WHAT IS NEEDED. After finding the line with "You are a computer-use" in the entries below, copy that line and each one after it exactly, through the last line, and omit pictures.

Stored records
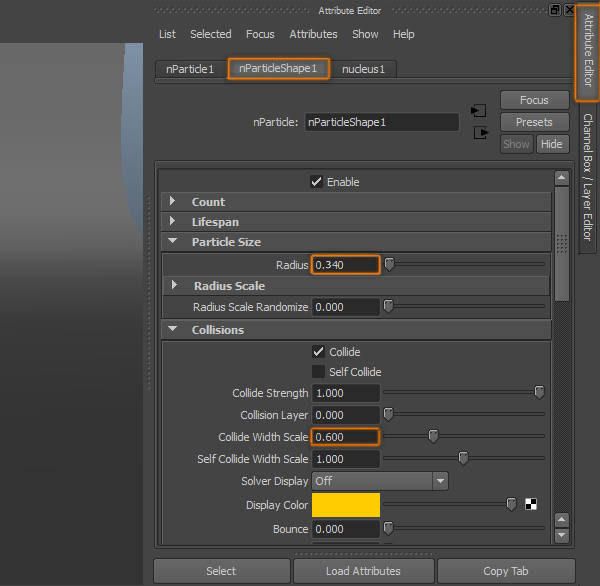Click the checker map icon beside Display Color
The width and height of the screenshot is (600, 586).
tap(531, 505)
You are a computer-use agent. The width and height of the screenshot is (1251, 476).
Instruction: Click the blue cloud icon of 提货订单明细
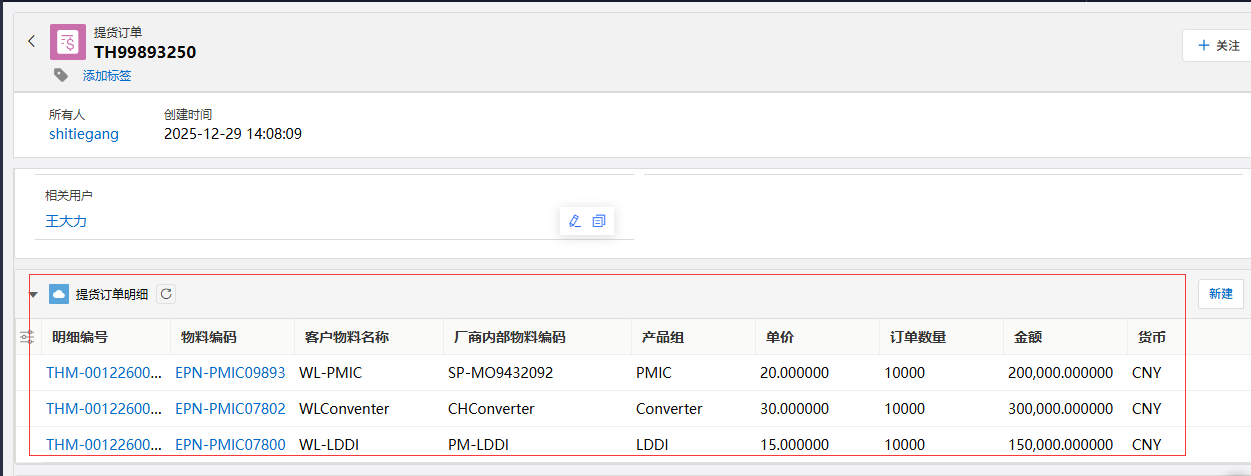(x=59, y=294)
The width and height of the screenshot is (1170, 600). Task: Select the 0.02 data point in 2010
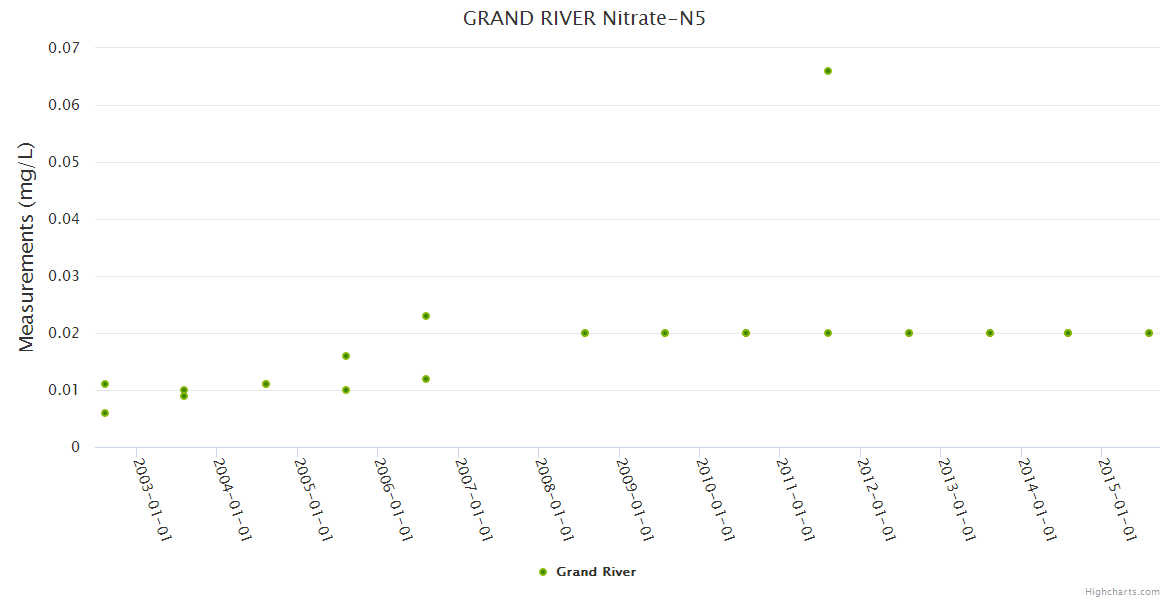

TASK OUTPUT.
You are a computer-use agent. The width and height of the screenshot is (1251, 476).
Instruction: Click the blue cloud icon of 提货订单明细
(x=59, y=294)
The width and height of the screenshot is (1170, 600). Task: Select the 0.02 data point in 2010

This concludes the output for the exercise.